1Top earners at NHS Scotland took home £230 million last year

Top earners at NHS Scotland took home £230 million last year

By Oliver Farrimond

THE number of NHS staff earning wages totalling £100,000 or more is costing the Scottish taxpayer a staggering £230 million a year.

Almost 2,000 Scottish health workers collected six-figure pay packets.

The vast majority work as clinicians but an investigation using FOI legislation reveals the total includes salaries paid to authority administrators.

Now Health Secretary Nicola Sturgeon has been accused of getting her priorities wrong and challenged to curb big bucks pay deals.

Scottish Labour Party health spokeswoman Jackie Baillie said: “These figures should give us pause for thought.

“As the Director of Public Health at NHS Greater Glasgow and Clyde has pointed out, we need action to tackle the unacceptable gap in health outcomes between rich and poor in Scotland.

“This week we learned that more money is being spent on a bonus scheme for high earning hospital consultants than tackling hospital superbugs like C. Difficile and MRSA.

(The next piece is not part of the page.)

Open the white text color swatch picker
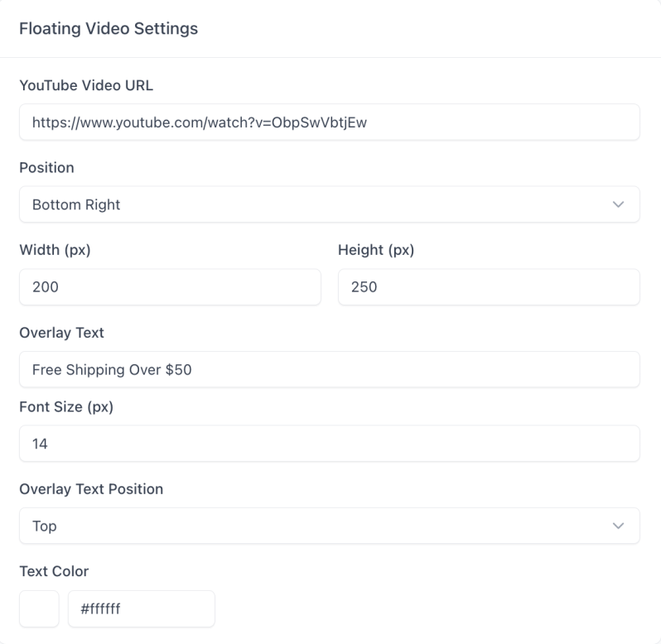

“The Health Secretary Nicola Sturgeon is getting her priorities badly wrong.

“She needs to have a hard think about what is really important and start putting patients first.”

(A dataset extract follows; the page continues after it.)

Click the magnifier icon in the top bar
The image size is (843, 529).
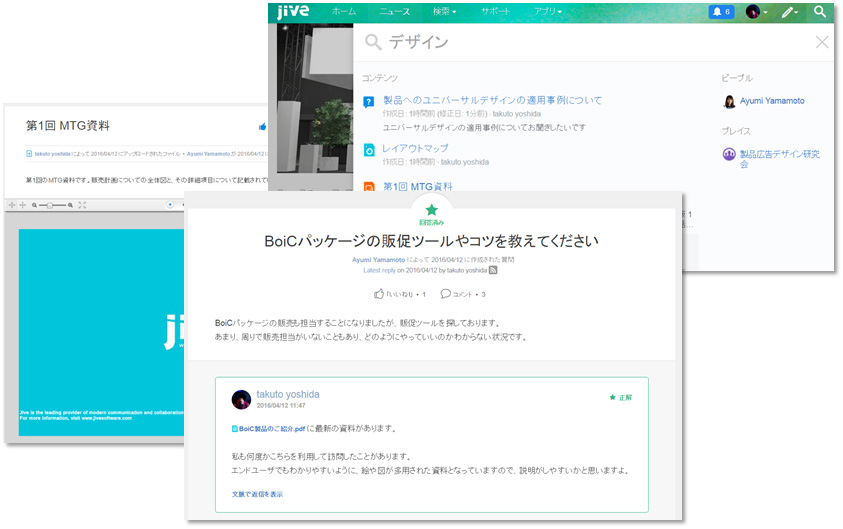point(820,12)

The figures, released under Freedom of Information, showed that most of the staff collecting £100,000-plus salaries have medical roles.

But more than 40 “Executive Board Members” on Scotland’s health authorities also took home more than £4 million between them.

Lion’s share

NHS Greater Glasgow and Clyde account for the lion’s share of the top-end pay packets.

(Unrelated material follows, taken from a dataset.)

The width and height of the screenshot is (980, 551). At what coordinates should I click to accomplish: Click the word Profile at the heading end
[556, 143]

Some 830 of the 44,000 staff working for Scotland’s largest health authority took home more than £100 million between them.

All but five work in a clinical capacity.

Shetland, one of the UK’s smallest health authorities, had just one member of staff collecting a £100,000 cheque for last year’s work.

NHS Lothian paid almost £55 million to staff last year.

While highly-paid workers at NHS Borders, Fife and Ayrshire and Arran each took home a total of roughly £15 million per authority.

Health secretary Nicola Sturgeon said the Government was already leading from the front to have others look at their wage structures, but she insisted NHS Scotland had the budget to cope.

She said: “The reality is that the NHS budget is rising next year in real terms to a record £11.347 billion – even as Scotland’s overall budget is falling in real terms because of Westminster cuts.

‘Pay freeze’

“As a government, we have prioritised and protected health in our draft budget for 2010/11, in the toughest financial circumstances since devolution, precisely because of the top priority we attach to Scotland’s NHS.

“On public sector pay, Scottish Ministers have already set an example by taking a pay freeze, which will also apply to senior civil servants, and the Cabinet has agreed to extend that approach to higher paid people across the public sector that comes under our remit.

“Further announcements will follow in due course.”